Port Royal, Spanish Town, and Clarendon: challenges for Jamaica’s built heritage

This lecture focuses on four important buildings in Jamaica. The Old Naval Hospital in Port Royal has been largely vacant since 1988. Built of brick and cast-iron it is an important example of Jamaica’s built heritage. In Spanish Town, Manchester House is a late eighteenth-century brick and timber house. Once a prominent residence in Spanish Town, it has been vacant since the turn of the century and is slowly crumbling. Cave Valley Sugar Estate in Clarendon has a striking brick and stone chimney on a part of the estate which has been abandoned. Through a lack of care and attention, it is another example of the challenges to the built heritage of the island. Finally, the Garrison Building in Port Royal is an early nineteenth-century timber structure which operated as a military laboratory. It was badly damaged in the 1988 hurricane.

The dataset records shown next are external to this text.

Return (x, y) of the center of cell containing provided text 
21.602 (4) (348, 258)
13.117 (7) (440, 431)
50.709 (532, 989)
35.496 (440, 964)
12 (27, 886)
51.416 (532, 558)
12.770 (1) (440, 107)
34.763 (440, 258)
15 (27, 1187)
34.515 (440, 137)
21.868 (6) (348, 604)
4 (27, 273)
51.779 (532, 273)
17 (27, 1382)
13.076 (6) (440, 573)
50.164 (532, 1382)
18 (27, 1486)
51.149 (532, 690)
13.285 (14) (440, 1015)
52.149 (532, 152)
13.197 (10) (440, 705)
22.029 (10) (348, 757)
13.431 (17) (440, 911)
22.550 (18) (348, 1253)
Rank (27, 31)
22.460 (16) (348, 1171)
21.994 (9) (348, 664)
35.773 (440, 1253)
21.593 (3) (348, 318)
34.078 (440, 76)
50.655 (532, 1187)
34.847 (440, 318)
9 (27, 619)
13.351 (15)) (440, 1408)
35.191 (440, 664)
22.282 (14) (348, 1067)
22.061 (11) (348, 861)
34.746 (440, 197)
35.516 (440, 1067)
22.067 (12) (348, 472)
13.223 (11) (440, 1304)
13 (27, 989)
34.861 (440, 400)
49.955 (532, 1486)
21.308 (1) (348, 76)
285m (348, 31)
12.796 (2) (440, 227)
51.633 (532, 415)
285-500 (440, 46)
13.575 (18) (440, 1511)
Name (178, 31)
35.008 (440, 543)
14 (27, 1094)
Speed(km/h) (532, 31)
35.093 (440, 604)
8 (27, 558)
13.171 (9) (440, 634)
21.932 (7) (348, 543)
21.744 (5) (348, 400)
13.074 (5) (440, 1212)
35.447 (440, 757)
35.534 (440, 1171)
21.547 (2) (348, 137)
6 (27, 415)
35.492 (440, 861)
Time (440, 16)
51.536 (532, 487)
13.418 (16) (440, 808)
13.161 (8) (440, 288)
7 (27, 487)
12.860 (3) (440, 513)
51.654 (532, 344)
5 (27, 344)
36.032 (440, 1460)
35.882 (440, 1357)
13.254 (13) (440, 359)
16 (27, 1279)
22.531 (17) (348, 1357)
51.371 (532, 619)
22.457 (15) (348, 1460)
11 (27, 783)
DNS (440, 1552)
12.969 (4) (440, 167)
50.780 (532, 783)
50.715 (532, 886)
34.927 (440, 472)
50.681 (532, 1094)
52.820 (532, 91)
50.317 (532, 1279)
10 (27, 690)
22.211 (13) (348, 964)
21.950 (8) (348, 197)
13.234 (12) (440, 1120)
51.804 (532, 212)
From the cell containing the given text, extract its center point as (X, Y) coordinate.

Peter Francis trained in the UK as an Architect, with many years of experience working in Jamaica and the Caribbean, as well as in the UK, in housing, building refurbishment, historic restoration and conservation. He has worked for a number of years in collaboration with British architect Oliver Cox on restoration projects in Jamaica. Since 2006 he has been a partner at Kingston10Architects, working on a range of conservation projects.